■ SELECTED EXTRACT
● ● ● ●

Thus on this assumption, Martin claims, in this case, atheists could provide objective grounds for condemning rape?the same grounds used by God. Elsewhere Martin makes a similar statement about cruelty: "If I criticize Jones for being cruel, the criticism might well be correct even if God does not exist."
Here a major deficiency emerges in the objectivist ethic of the atheist. Martin completely ignores the ontological level of the discussion. He merely addresses the epistemological level and appears content with stopping there. That is, what counts as being good is one thing, but how we know the good is another. Atheists may be aware of the content of morality, but this does not furnish them with the basis for explaining how it is that there are moral truths and that we are able to know them.
Let me reiterate. Martin's working assumption seems to be this: If a nontheist can simply recognize or know that objective moral values?and thus universal moral obligations?exist, the job of justification is complete. We can be good without God! But this does not go far enough. The theist does not dispute that nontheists can know moral truths or principles. Whether atheists, Confucians, or Theravada Buddhists, nontheists can properly affirm that the Holocaust or Stalin's purges were immoral.
However, Martin does not tell us why such moral knowledge is possible. At the epistemological level, Martin and Swinburne are correct: One need not appeal to God to know whether or not cruelty, rape, genocide, or torturing children is wrong.
But if Martin thinks his task is completed, this is where he makes his major mistake. He gives no ontological foundation at all for his reasons to oppose child molestation, torture, or rape . It is unquestionable that rape is wrong because it violates the victim's rights and traumatizes the victim. But to affirm this is still not to offer the ontological basis for such affirmations. In his popular-level book The Big Domino in the Sky, Martin makes the same sorts of pronouncements, but again without ontological justification. For instance, he rightly declares that there have been "atheists of high moral character." Thus there is no reason to think that atheists are less moral than believers. Of course, Martin concedes, the question is not one about the moral character of atheists, but "whether they can justify their actions."

● ● ● ●

■ SOURCE DATA
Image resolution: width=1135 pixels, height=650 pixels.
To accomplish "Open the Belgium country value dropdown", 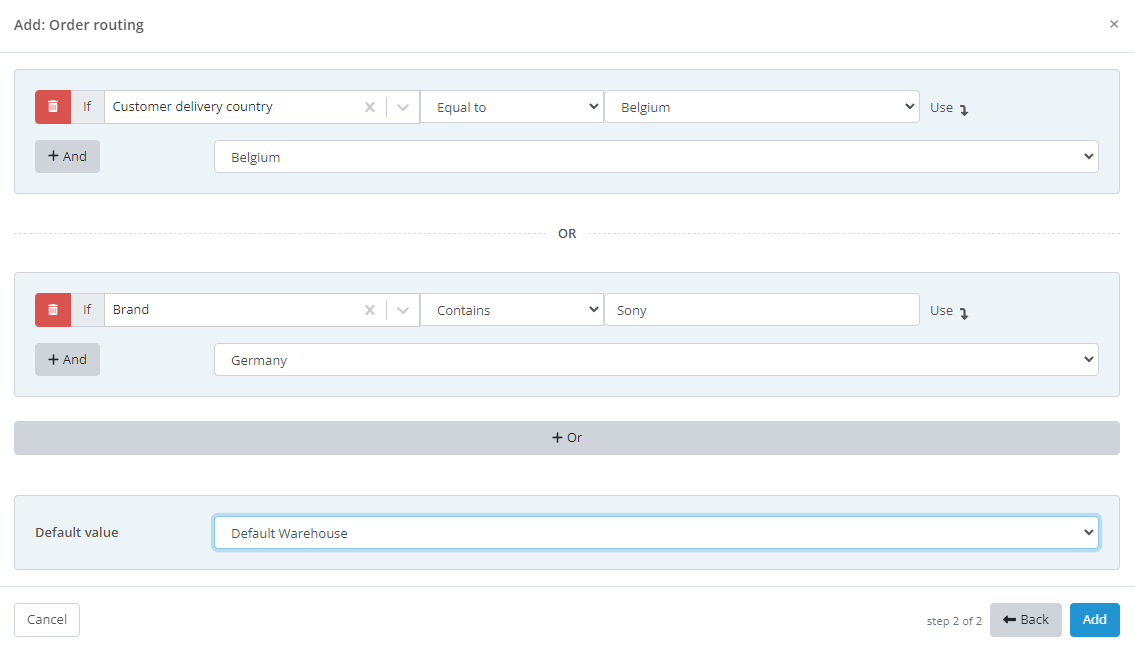I will pos(761,107).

● ● ● ●

■ DIRECTIONS
**A.** In the passage on Martin's view of atheist ethics, what is the title of Martin's popular-level book?
**B.** Continue the passage on Martin's view of atheist ethics from the point where it stops.

■ RESULTS
**A.** The Big Domino in the Sky.

**B.**
So does Martin justify his vantage point? Hardly. The sort of "justification" Martin offers is to claim that "there have been many secular moralities." "There have been various attempts to construct a naturalistic foundation of ethics that is both objective and absolute." Certain ethical philosophers "have given objective accounts of morality that are compatible with atheism."
Notice that Martin's position simply presupposes the dignity of human beings, universal human rights, some objective purpose (e.g., that life has meaning if lived in a particular way), moral accountability, and the like. When Martin speaks of "bad making properties," he simply assumes that human beings possess an intrinsic worth which snails and sea urchins do not. But on what naturalistic or materialistic basis can human dignity or human rights be affirmed? What is it within Martin's worldview that furnishes us with such an ontology or metaphysic of personhood as being of intrinsic value or worth? Nothing, so far as I can see. Moreover, Martin makes no effort. He merely claims that "ethical absolutism is compatible with atheism." Martin suggests, following Roderick Firth, an ideal observer view of ethics (in which a "good" is what "an ideal observer would approve under ideal condition") is an atheistic alternative. Another suggestion Martin makes is William Frankena's "sophisticated version of non-cognitivism." Even if such views could carry the day for the atheistic moral realist, the problem still remains?namely, accounting for the metaphysical or ontological status of personhood and its attendant intrinsic goodness still remains. While moral truths can be known and moral judgments made in both systems, these systems still presume upon ?without justification?the foundation human dignity, human rights, and obligations. But why suppose that human persons have moral worth?
Throughout his writings, Martin offers no reasons. He simply states that it is so:
I see no reason to suppose that if the cultural and intellectual accomplishments of X are worthless, then X's life is worthless. A mother who has raised intelligent, healthy, morally upright children, a doctor whose life has been devoted to caring for the indigent, a teacher who has spent a lifetime teaching pupils to be just and compassionate?each may have accomplished little from a cultural or intellectual point of view, but each has led a worthwhile life nevertheless.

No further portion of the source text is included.